Open-access content Monday 22nd September 2014 — updated 4.00pm, Tuesday 26th May 2020
John Bowen

 

22 September 2014  

If FM wants to sit in the boardroom we have to show it we've earned our chair, blogs John Bowen.


In many of the business specialisms we talk about improving our influence in the boardroom; we want to have that presence among the movers and shakers and have a place at the top table, but how do we get there?

Now if you go into an organisation there are going to be some specialisms that are very prominent; finance has got to be there, as does sales and or marketing; IT will be in there too and probably HR (if they've got bored with calling themselves Organisational Development (could they OD on that?)). 

So you have maybe the big four, and other stuff will have got bolted on underneath with the possible exception of operations, and that is a loose sort of title for the people who really make the money in any business.

The heads of these functions will make up the executive board, but the people who steer the business will be the board of directors. For me, the difference between these two groups in terms of skills is that the board directors, although they probably got to that exalted position through one or other of the specialisms, are now really business people.
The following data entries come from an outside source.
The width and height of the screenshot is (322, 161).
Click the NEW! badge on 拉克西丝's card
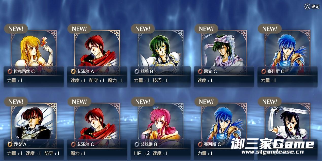pyautogui.click(x=16, y=29)
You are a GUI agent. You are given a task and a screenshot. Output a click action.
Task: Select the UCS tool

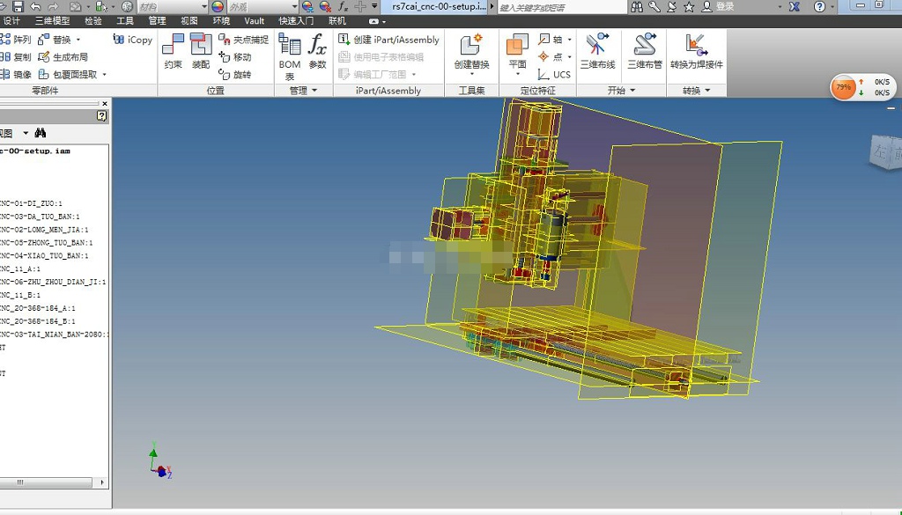[555, 75]
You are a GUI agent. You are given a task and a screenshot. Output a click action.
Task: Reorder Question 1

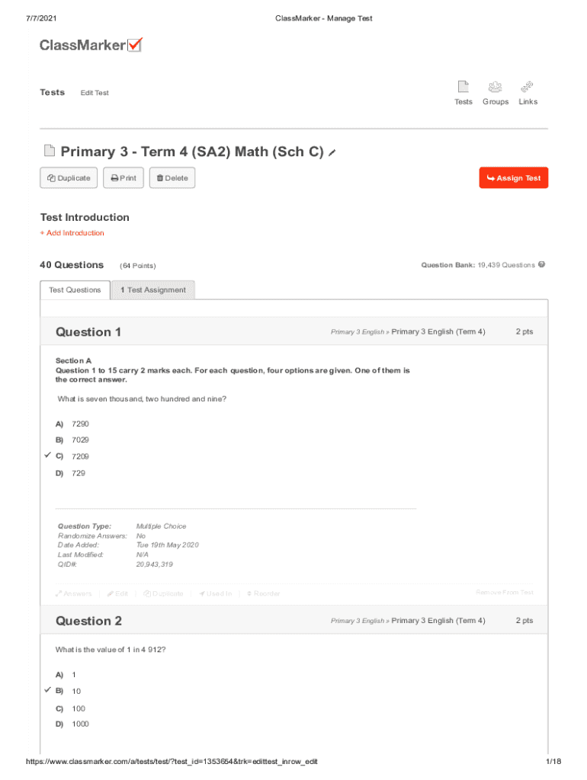pos(263,594)
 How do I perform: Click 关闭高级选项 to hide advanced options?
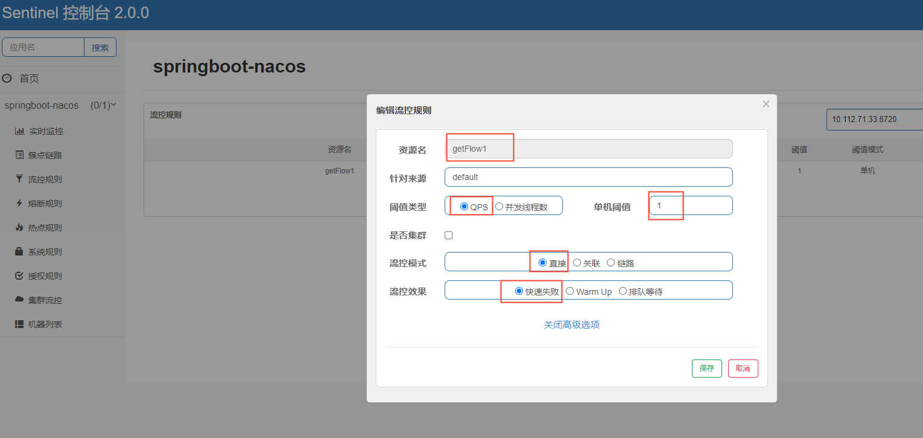coord(571,324)
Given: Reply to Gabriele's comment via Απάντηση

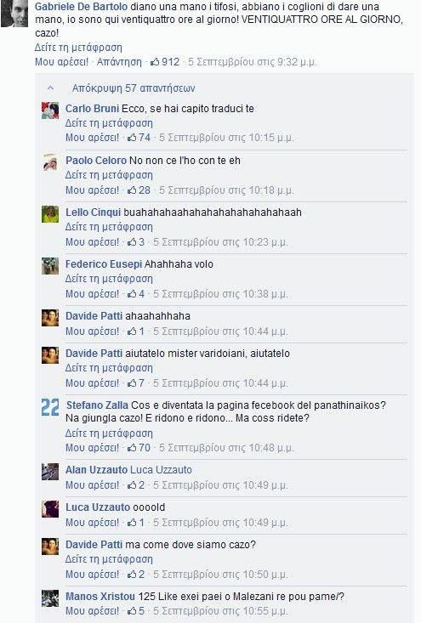Looking at the screenshot, I should [x=119, y=62].
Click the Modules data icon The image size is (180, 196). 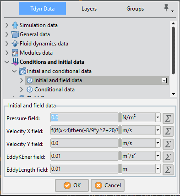tap(15, 53)
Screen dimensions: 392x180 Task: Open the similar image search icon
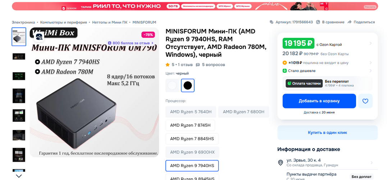(x=39, y=36)
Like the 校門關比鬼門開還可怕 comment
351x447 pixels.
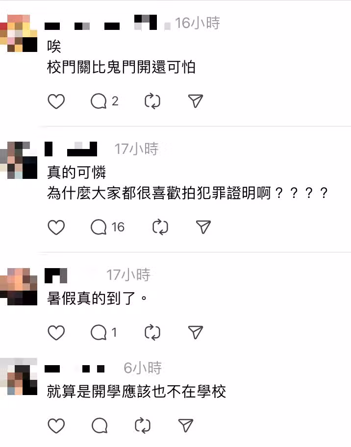[56, 101]
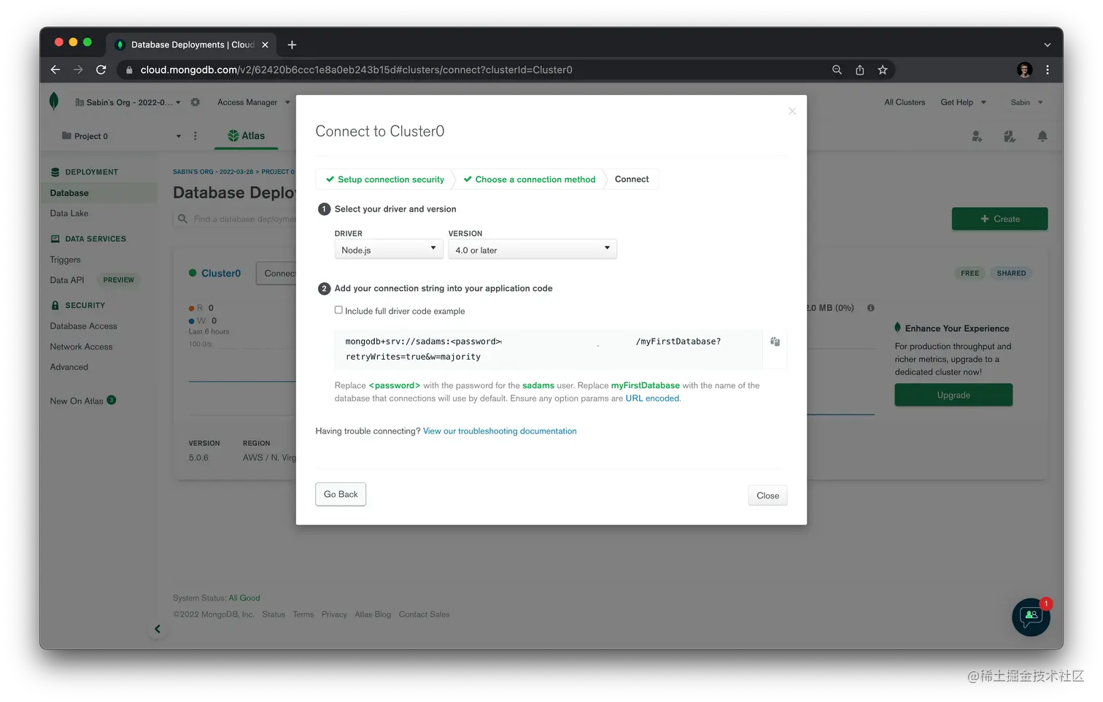Click the invite user icon
1103x702 pixels.
coord(977,136)
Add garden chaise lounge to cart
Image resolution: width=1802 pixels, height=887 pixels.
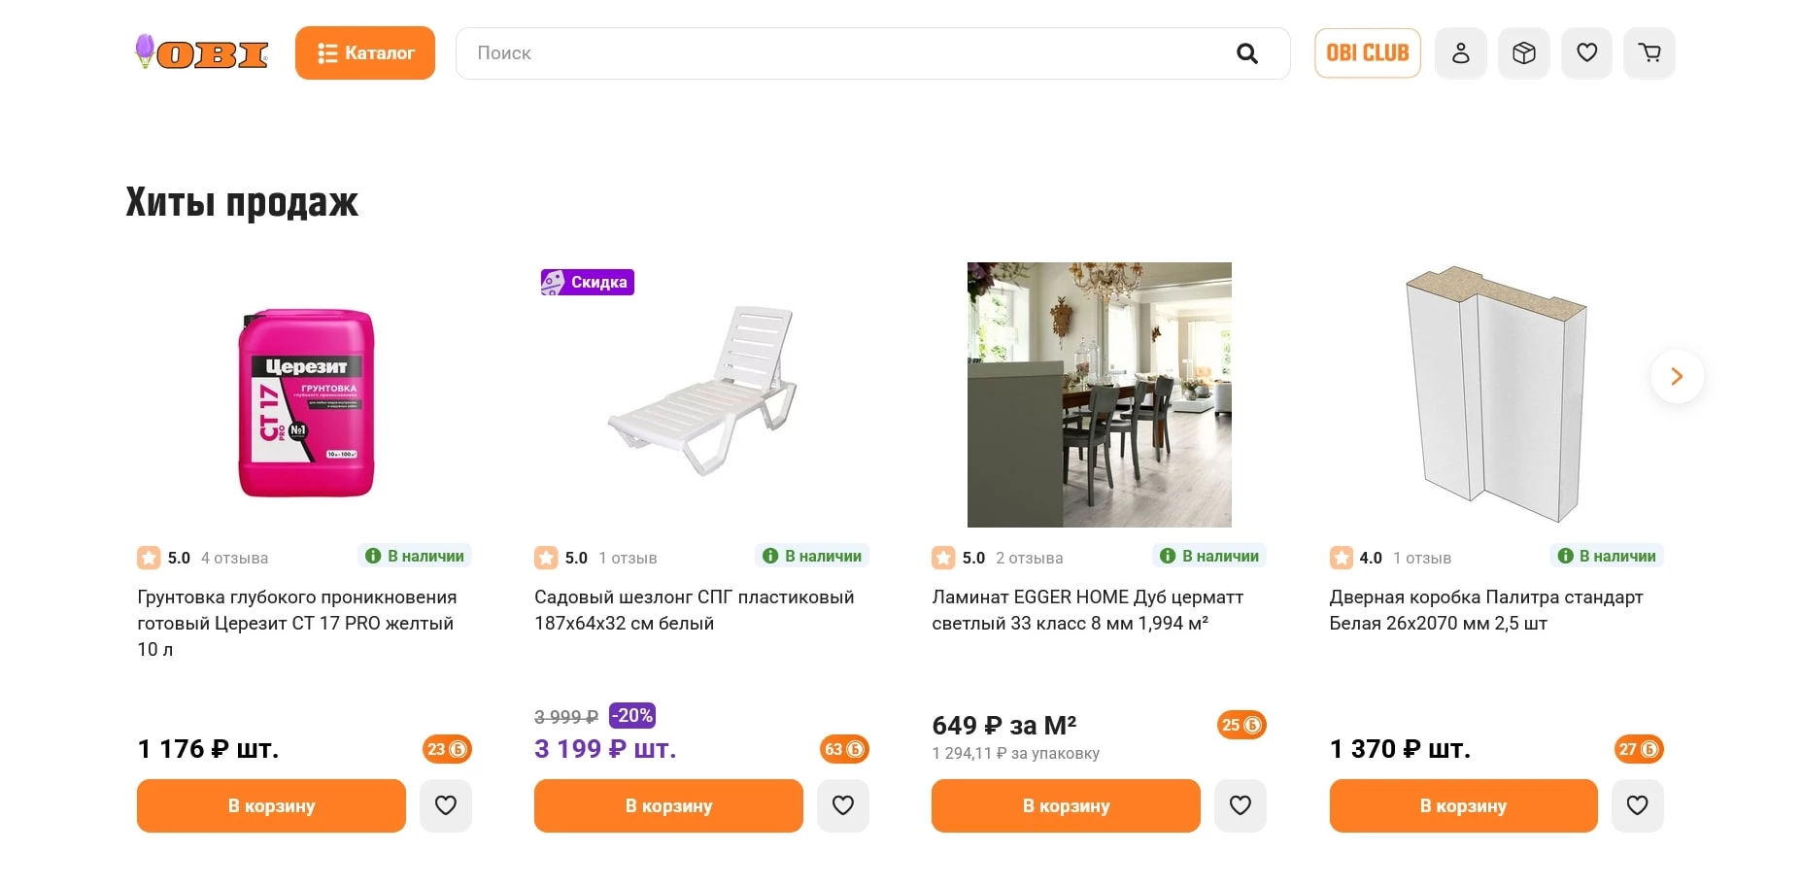(668, 805)
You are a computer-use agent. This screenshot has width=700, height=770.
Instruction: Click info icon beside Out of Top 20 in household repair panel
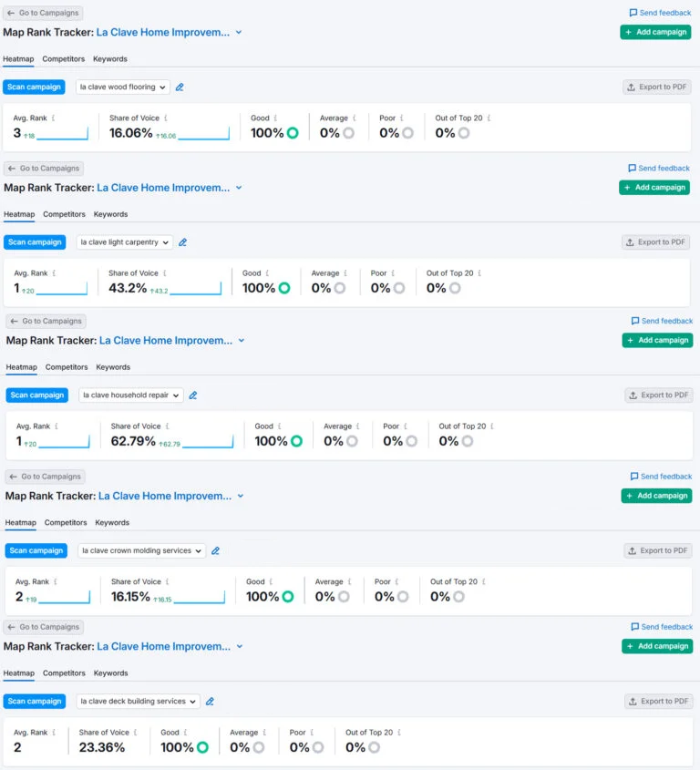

I could call myself a specialist (I don't), but I have three choices; I qualified as a CIPS [Chartered Institute of Purchasing & Supply] member more than 20 years ago, and I have worked in facilities and property management. In these, of those specialisms, even as the top dog, I would still only be reporting into someone at executive board level at best, and it this glass ceiling that is one of the issues that both CIPS and BIFM have been trying to address in terms of raising the influence of their members. My third specialism is logistics; I am a member of CILT [The Chartered Institute of Logistics and Transport], and logistics directors are often main board members, so they have arrived.

Like many others in the senior volunteer ranks in these institutes, I have tried with local groups to get members to better understand the business dynamics so that they can see where they can make a contribution. We have to face the fact that decisions on purchasing and facilities issues are not just happening as some sort of divine process; they are being made in the boardroom and among the executive ranks.

The difficulties that we have in making our voice as specialists heard are twofold. People need to know who we are, and they need to understand what contribution we can make. But even when we bridge that gap we are still only seen as part of the engine room, the people who make the business run.

If we are truly going to make the shift in influence that we desire I think that we need to move away from seeing ourselves as specialists and become business people. To move what we do up to a strategic level we need, I believe, to join the people who shape the business, and that means that we have to learn their ways as much as teach them ours. Let's bring the business skills of the boardroom to the specialisms; get people to understand how their business really works and how it makes and invests its money.

A place at the top table comes from contribution to running the business and that requires a shift from being a specialist to being a generalist with a specialism. We have no rights to be in the boardroom, but we can earn a place there on merit.